The George Inn, Southwark
Had a wonderful Monday evening talking shop with Ros Barber, Jane Draycott and Jenny Lewis at The George, Southwark. The third meeting of the Medieval-Renaissance Women’s Drinking Society. To be honest, not much drinking goes on since we all have to manage work and (extended) families but the talking is wonderful. We’re at various stages of reworking texts written by long-dead men. Jane’s translation of Pearl is out there and has been reprinted; Ros’s The Marlowe Papers is out next year; mine, Jenny’s and Jay’s (the wonderful Jay Bernard) are still in progress.
Jane talked eloquently about the difficulties of positioning yourself in relation to the original text: do you sit behind it, beside it? How much of your own voice and how much of theirs. She was talking about translation but it’s relevant to any form of rewriting. It made so much sense to me. And we both talked about taking on a strong male voice and the challenges it posed. I came away feeling invigorated and ready to take the scarey step of pasting all the polished pieces into a file called ‘Fragments’. Still too superstitious to give it a final name. Roving Mic is still the working title…

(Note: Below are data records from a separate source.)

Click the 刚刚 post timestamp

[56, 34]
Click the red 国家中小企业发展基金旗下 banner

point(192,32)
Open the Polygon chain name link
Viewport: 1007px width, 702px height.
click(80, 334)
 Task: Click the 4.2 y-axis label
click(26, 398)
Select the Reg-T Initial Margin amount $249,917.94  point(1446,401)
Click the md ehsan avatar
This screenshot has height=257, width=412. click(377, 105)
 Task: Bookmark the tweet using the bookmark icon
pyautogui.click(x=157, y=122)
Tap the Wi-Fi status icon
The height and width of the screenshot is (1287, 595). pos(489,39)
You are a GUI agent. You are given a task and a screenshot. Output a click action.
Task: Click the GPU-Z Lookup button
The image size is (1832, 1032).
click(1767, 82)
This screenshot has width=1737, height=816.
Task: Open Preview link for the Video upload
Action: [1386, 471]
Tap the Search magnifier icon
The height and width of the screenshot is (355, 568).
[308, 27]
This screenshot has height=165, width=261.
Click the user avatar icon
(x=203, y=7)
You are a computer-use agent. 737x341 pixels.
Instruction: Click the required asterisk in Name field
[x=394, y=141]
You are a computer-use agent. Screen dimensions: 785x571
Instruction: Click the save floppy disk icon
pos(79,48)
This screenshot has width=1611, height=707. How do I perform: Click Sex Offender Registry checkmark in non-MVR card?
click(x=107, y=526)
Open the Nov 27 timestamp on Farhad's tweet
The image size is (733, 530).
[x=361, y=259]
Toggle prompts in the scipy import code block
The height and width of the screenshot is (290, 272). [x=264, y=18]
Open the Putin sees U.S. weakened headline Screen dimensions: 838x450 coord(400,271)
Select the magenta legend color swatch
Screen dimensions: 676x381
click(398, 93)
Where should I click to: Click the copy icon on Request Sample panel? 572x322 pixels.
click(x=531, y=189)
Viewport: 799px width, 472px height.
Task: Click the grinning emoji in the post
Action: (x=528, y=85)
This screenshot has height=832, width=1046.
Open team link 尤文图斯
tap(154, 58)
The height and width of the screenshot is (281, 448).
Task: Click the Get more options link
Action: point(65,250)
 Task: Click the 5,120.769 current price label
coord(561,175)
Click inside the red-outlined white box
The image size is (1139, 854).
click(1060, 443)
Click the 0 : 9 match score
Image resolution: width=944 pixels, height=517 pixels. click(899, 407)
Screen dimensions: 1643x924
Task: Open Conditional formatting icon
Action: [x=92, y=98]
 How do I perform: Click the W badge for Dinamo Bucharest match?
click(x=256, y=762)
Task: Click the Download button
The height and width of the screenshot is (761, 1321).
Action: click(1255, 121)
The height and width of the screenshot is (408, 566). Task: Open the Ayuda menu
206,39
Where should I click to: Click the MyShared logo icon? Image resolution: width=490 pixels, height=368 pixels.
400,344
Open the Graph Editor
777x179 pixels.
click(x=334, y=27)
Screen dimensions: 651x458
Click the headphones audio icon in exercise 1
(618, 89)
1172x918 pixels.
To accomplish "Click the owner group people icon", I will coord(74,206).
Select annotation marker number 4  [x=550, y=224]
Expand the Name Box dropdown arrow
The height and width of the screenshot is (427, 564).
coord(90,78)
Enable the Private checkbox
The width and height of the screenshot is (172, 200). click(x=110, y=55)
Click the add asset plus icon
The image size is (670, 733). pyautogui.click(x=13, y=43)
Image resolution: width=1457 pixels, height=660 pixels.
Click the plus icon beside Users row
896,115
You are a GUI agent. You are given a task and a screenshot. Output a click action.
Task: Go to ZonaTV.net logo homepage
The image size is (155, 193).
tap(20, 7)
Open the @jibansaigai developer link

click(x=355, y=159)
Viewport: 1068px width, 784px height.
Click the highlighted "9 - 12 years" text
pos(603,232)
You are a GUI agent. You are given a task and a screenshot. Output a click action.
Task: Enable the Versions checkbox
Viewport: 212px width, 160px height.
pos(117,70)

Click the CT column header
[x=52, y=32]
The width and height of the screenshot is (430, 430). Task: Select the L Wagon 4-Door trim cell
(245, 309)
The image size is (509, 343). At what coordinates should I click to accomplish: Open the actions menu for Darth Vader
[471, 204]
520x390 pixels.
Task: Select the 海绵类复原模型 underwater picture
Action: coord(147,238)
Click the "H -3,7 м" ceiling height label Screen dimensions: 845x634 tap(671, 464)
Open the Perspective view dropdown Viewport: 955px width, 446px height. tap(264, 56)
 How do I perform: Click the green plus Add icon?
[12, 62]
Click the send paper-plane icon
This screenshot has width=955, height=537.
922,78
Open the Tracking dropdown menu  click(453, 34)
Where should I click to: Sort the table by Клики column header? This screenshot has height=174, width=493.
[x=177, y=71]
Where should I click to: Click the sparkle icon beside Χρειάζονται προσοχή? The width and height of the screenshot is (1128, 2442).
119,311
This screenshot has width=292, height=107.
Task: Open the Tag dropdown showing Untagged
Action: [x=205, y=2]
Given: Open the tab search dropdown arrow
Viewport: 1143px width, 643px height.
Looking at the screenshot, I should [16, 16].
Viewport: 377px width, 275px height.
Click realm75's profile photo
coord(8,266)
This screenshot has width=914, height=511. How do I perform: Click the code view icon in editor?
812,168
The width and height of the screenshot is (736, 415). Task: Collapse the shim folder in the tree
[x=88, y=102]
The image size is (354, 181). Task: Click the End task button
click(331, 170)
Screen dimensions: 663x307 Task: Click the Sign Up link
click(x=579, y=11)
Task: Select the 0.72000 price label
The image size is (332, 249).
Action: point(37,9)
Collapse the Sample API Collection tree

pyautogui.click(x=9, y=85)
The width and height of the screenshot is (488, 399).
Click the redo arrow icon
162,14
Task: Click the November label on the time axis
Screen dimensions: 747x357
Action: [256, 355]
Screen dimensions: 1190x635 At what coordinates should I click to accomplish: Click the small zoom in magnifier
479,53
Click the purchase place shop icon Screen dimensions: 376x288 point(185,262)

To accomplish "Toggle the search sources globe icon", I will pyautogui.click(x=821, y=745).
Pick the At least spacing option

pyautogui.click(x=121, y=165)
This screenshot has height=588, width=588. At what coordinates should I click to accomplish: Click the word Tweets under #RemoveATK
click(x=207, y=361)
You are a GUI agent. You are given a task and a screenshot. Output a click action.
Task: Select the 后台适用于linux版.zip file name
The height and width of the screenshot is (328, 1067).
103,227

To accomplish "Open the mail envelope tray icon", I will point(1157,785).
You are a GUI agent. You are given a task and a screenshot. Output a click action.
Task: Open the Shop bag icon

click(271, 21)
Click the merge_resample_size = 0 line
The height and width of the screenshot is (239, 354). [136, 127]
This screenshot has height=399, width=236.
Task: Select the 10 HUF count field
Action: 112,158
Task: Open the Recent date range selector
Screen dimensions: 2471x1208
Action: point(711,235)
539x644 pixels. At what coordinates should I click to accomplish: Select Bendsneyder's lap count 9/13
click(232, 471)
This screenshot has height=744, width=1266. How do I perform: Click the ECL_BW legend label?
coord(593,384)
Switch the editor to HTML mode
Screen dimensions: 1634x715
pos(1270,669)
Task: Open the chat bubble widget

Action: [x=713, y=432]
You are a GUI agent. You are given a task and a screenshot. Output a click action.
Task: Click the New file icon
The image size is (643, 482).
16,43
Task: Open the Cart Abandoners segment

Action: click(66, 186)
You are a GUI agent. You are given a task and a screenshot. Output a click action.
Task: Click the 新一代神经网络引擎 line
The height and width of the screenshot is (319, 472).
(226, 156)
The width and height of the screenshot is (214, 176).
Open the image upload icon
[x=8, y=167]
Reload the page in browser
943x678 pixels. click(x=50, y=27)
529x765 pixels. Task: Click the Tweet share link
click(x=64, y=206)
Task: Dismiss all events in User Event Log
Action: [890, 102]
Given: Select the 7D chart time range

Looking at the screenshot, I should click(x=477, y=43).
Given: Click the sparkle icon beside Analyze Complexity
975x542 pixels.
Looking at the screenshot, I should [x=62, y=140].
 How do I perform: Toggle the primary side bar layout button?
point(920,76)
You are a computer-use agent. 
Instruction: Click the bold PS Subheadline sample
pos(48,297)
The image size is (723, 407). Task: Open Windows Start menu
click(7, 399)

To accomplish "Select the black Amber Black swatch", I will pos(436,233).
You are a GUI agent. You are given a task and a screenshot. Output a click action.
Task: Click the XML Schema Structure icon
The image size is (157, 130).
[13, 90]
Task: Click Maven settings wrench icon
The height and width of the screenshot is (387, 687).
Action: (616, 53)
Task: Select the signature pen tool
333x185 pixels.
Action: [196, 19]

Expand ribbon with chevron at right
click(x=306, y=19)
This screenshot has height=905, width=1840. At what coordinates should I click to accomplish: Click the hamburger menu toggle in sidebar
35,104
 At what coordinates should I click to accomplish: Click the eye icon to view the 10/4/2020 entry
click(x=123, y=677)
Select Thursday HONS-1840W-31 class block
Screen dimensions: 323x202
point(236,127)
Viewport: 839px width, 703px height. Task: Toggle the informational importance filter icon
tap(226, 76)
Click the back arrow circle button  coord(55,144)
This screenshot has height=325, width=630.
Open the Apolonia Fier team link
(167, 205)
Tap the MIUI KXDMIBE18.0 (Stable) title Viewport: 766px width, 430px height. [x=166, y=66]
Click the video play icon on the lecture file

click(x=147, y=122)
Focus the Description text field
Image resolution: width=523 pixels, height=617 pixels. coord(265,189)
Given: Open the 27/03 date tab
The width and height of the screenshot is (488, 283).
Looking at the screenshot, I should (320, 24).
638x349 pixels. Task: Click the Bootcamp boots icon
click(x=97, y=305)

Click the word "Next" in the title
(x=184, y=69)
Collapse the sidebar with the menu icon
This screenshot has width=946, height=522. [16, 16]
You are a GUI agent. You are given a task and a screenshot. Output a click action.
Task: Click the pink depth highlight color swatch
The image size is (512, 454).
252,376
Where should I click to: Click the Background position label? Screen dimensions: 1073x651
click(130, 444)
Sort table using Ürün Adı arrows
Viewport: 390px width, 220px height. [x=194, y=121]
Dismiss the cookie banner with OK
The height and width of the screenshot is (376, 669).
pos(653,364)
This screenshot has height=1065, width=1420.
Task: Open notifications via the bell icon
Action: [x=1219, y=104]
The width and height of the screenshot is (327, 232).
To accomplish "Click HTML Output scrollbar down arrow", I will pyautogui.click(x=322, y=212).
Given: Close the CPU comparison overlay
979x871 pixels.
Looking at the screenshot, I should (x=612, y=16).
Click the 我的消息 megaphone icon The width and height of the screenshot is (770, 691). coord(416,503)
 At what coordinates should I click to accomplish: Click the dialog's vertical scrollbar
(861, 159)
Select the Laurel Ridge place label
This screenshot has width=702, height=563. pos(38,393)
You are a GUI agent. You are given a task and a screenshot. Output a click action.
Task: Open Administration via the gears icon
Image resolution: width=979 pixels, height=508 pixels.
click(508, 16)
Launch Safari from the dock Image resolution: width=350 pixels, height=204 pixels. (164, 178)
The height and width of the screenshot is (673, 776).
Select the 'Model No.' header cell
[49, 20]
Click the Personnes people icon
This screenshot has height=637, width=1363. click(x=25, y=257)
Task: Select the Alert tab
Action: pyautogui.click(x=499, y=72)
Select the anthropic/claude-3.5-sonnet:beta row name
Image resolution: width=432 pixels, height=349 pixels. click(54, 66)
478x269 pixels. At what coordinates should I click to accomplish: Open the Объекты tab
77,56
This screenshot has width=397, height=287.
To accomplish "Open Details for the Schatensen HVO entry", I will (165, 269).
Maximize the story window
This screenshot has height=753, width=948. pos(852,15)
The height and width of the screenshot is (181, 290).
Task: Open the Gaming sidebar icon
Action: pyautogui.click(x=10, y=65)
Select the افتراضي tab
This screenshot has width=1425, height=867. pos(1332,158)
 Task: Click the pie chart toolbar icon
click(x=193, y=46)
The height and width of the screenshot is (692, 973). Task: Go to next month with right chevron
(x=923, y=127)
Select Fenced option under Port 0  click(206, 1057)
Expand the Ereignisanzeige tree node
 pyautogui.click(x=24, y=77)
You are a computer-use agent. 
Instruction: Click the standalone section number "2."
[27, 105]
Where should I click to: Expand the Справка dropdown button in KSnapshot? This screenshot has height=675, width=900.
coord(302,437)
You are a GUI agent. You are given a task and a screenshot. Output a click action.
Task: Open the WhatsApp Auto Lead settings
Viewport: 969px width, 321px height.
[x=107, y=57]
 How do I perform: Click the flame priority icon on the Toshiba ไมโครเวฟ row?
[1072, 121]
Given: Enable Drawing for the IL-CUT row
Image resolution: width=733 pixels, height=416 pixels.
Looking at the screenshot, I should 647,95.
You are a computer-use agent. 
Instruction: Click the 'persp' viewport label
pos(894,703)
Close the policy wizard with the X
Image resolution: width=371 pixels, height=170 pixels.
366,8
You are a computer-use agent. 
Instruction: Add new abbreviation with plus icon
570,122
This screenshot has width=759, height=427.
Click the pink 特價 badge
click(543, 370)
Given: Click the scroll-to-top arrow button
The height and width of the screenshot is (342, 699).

Talking of talking heads, I’ve started working on the Monk’s Tale which is not one story but 19 stories following a monotonous tragic trajectory. Not a great read and, like my version of The Parson’s Tale, decided to create an overriding narrative. It’s in its early stages and in prose and I seriously need to revisit some Alan Bennett. In the Summer I bought both the Talking Heads book and CD and spent a couple of weeks completely immersed in both. Stunning stuff, clever, witty, moving and more risque than I imagined. It reminded me that to simulate speech you can get away with leaving a lot of words unsaid. Reminded me that speech leaves a lot unsaid.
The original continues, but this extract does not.